内気な性格は、身近にいたパワフルな大人たちによって次第に感化され、「やりたい事は絶対にやる」という想いが爆発! 現状を変えるには誰にも頼らず自分が行動するしかないと、モード学園では夜間部に通い働きながらファッションを学んだ。「環境を言い訳にしたくなかった。嬉しいこと、悲しいこと、たくさん心揺さぶられた10代でしたが、不可能を可能する二人の大人から、何事も真剣に楽しむ姿勢を教えてもらいました」

アパレル商社時代は、ミセスブランドのデザイナー・図案家としてキャリアを積んだ。そこでの経験から編み出したのが「妄想のススメ」。まだ新人だった頃、当然回りは優秀な先輩ばかり。

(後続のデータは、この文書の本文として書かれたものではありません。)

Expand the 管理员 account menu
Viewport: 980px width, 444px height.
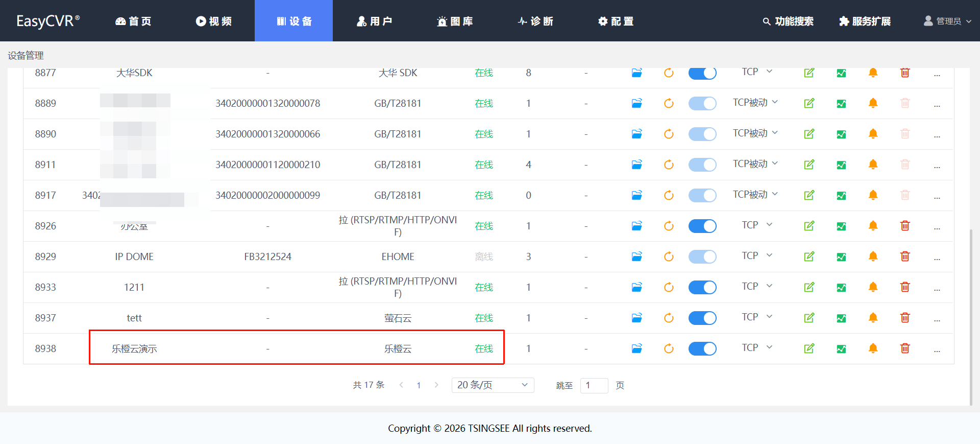point(948,21)
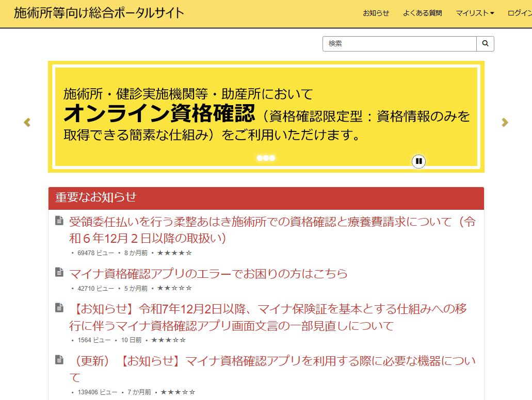
Task: Pause the banner carousel slideshow
Action: (x=418, y=161)
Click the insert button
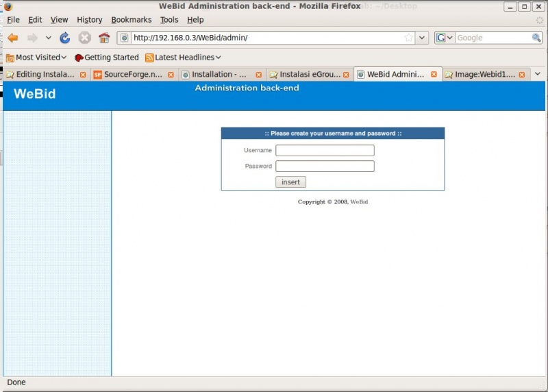The width and height of the screenshot is (548, 392). pyautogui.click(x=290, y=182)
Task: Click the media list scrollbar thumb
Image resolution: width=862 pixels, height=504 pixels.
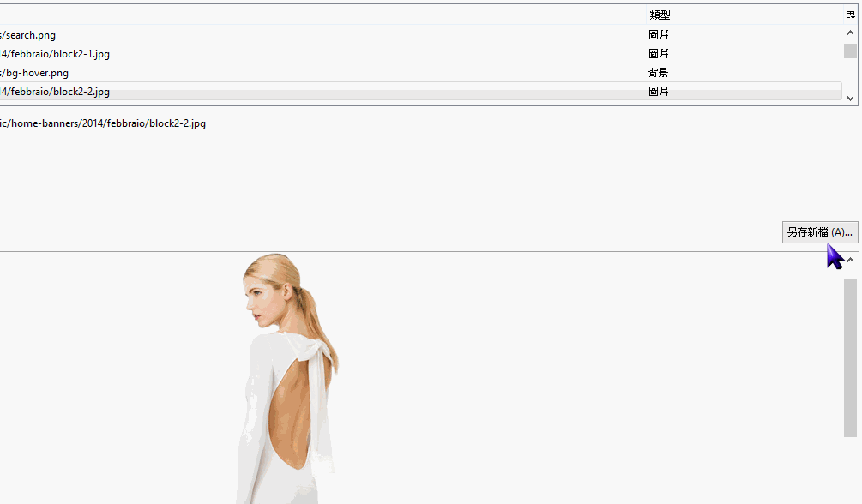Action: pos(851,51)
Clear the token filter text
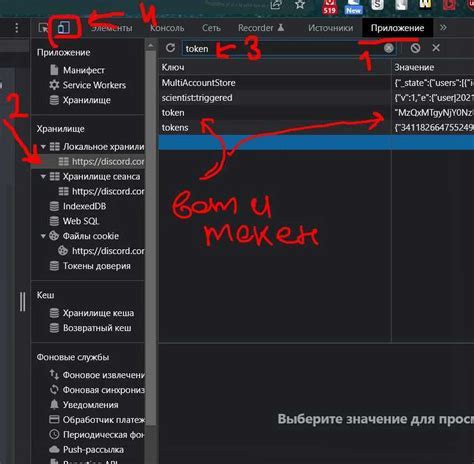The image size is (474, 464). coord(389,48)
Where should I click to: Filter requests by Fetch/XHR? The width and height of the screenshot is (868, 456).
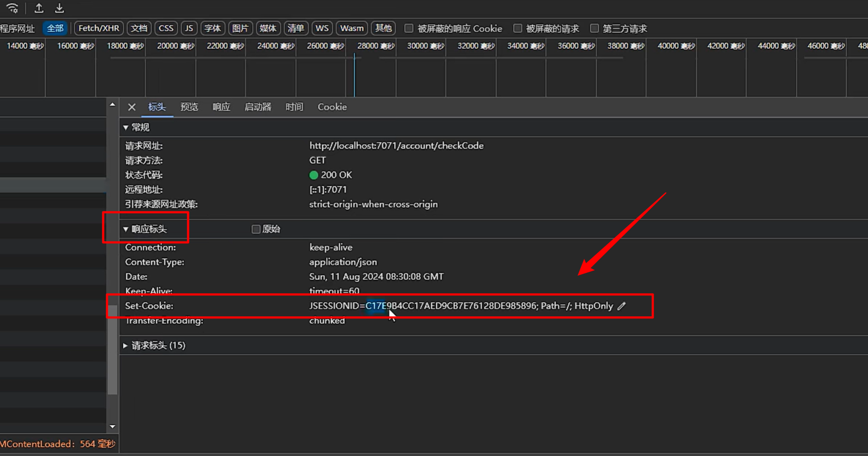99,29
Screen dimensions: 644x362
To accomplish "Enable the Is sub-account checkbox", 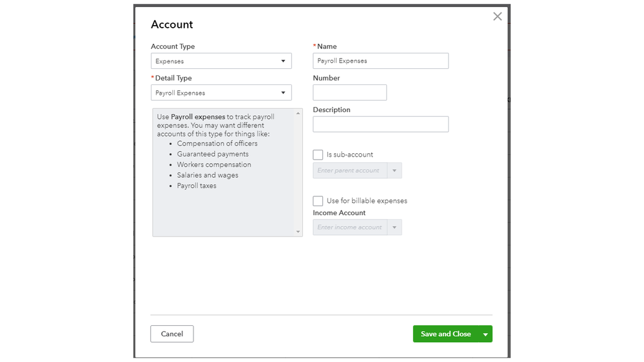I will [318, 155].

新人はなかなかデザインをさせてもらえない状況の中、「チーフが厳しくも熱い人だったので、それならば、私ももっと熱くなろうと」と行動を起こす。自分自身を「憑依型デザイナー」とし、ターゲットを研究してミセスファッションを猛勉強。さらに「リサーチレポートの絵型を完璧に描く」「デザインをお願いされたら要望以上の型数を提案」「丁寧な仕事が求められる現場では、とにかく丁寧に描く」ことを実践し、新人ながらも図案が商品採用され、売上に貢献した。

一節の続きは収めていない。